Of course, those numbers cannot settle the question of what tax burdens various income groups ought to bear. Johnston may well contend that, in view of significant and rising income inequality, high-income households should pay still more than they currently do. Others, including myself, may respond that extracting substantial amounts of revenue from those households would require damaging increases in marginal tax rates.[4]

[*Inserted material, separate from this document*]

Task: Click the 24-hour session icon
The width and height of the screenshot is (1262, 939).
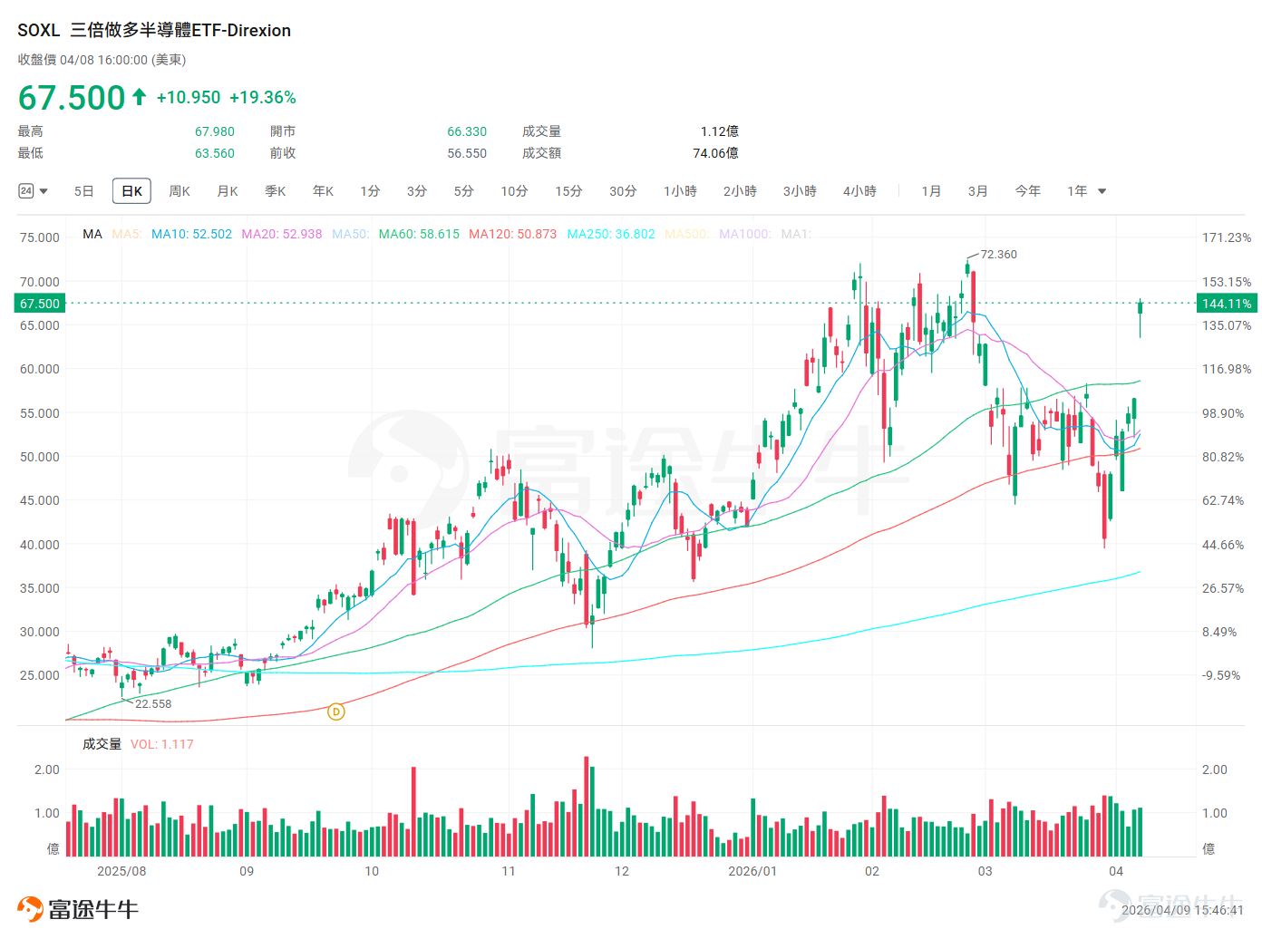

Ultimately, those disagreements must be resolved through the democratic process; the appropriate distribution of the federal tax burden is likely to be an important issue in the upcoming election. Whatever our views, though, we have a responsibility to accurately describe the current system. When households in the bottom 60 percent of the income distribution pay less than one-sixth of all federal taxes and those in the top 1 percent pay a quarter of all federal taxes, it is simply false to claim that the tax system engages in "Niagara-up" redistribution or takes from the many to enrich the few at the top.
Alan D. Viard is a resident scholar at AEI.
Notes:
1 Joseph J. Thorndike and Christopher Bergin, "Conversations: David Cay Johnston," Tax Notes, June 2, 2008, p. 918. The quoted statement appears on page 921.
2 Historical Effective Tax Rates: 1979 to 2005, Dec. 2007, http://www.cbo.gov/ftpdocs/88xx/doc8885/12-11-HistoricalTaxRates.pdf. The cited statistics are in Summary Table 2 on page 7 of the report. The CBO provides a spreadsheet with detailed data at http://www.cbo.gov/ftpdocs/88xx/doc8885/Appendix_tables_toc.xls.
3 Jeffrey Rohaly, "The Distribution of Federal Taxes, 2008-2011," June 2008, http://www.taxpolicycenter.org/UploadedPDF/1001189_federal_taxes.pdf. The cited statistics are in Table 4 on page 6 of the study. Rohaly finds even greater progressivity for 2008, presumably due to this year's stimulus rebates.